Page 16 Sommaire de la revue N° 24 Page 18

Sauvé par les hirondelles.

Revue N° 24 Page 17

Permettez-moi, chers confrères, d'apporter ma modeste contribution à l'étude scientifique du harcèlement par certains représentants de l'ordre des diptères, autrement dit les mouches, sur des spécimens de l'ordre des primates, genre homosapiens-cyclo.

Monsieur Chauvot et son catalogue des cols routiers dictant depuis quelque temps déjà sa volonté sur la situation géographique de mes vacances, je me trouvais ce jour de juillet 1995 en train de gravir le col de la Lombarde.

La forte chaleur ambiante, la vitesse modérée (en tout cas inférieure aux 13 km/h préconisés par l'étude méritoire de Paul Maillet - revue du Club des Cent Cols n° 23, page 40 -), l'oubli impardonnable du flacon de lavandin, la sueur abondante du sportif prétentieux un tantinet en surchauffe, et surtout le passage quelques heures plus tôt d'un troupeau de vaches transhumant vers les alpages de la Lombarde, ayant excité les monstres ailés ivres de senteurs psychédéliques, concourent pour que mon purgatoire se mue en sévices dignes de l'enfer.

En effet, mon pied droit appuyait sur la pédale suffisamment pour ne pas chuter, pendant que ma main gauche chassait les squatters de l'oreille du même côté, concomitamment à une forte expiration nasale pour éjecter les intrus déjeunant dans mes narines.

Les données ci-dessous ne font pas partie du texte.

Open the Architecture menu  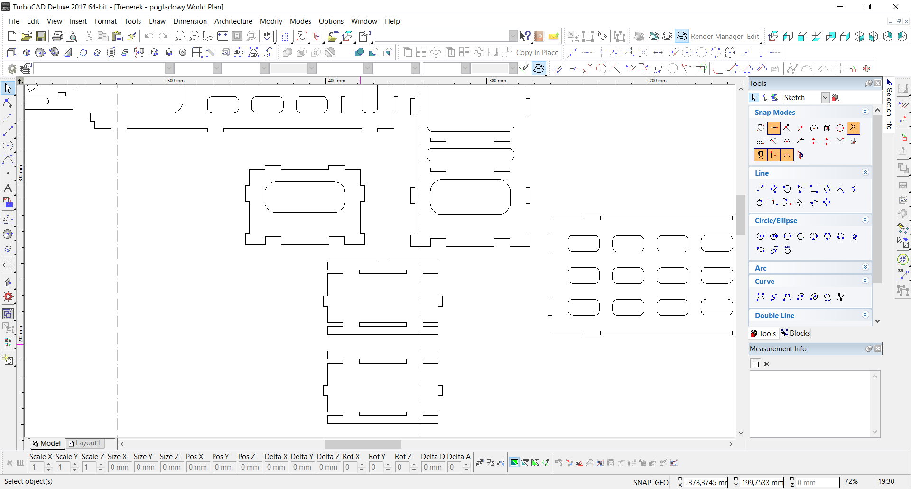point(233,21)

Mes paupières battaient frénétiquement pour tenter de conserver un fragment de route en vue entre 12 paires de pattes velues et 4 abdomens proéminents et noirâtres, tandis que les muscles peauciers de mon cou se convulsaient à la sensation de piétinement passant par le col et se dirigeant sous le maillot ouvert.
Je n'ose imaginer ce qu'il arriverait si nos cuissards étaient béants !

Bref, l'horreur, 275 watts par minute dépensés pour progresser et 325 pour la lutte contre les fauves, la fin était proche...

Dans un état semi-comateux, mon attention auditive fut attirée d'abord par un frottement aérien, ailé, puis par des pépiements joyeux.

Pour participer à la recherche d'information ordonnée par le cerveau en réveil, mes yeux captèrent bientôt le piqué incessant de stukas à plumes à quelques centimètres de mon crâne nu. Et quel ne fut pas mon étonnement de constater qu'en quelques secondes, j'étais débarrassé de mes tortionnaires.

Ayant l'esprit curieux, je remarquais alors que je venais de pénétrer sous un ouvrage paravalanches truffé de nids d'hirondelles, et que ces dernières venaient de faire une orgie de mouches. J'étais sauvé !

En conclusion, je puis formuler l'hypothèse suivante. Pour lutter efficacement contre les mouches, il faut:

- Se munir d'un flacon de lavandin. - Ne pas sentir mauvais si l'on transpire, le lavandin devenant inefficace. - Rouler à plus de 13 km/h dans les cols, sinon rester en plaine. - Choisir son itinéraire en fonction des paravalanches habités de nids d'hirondelles en activité.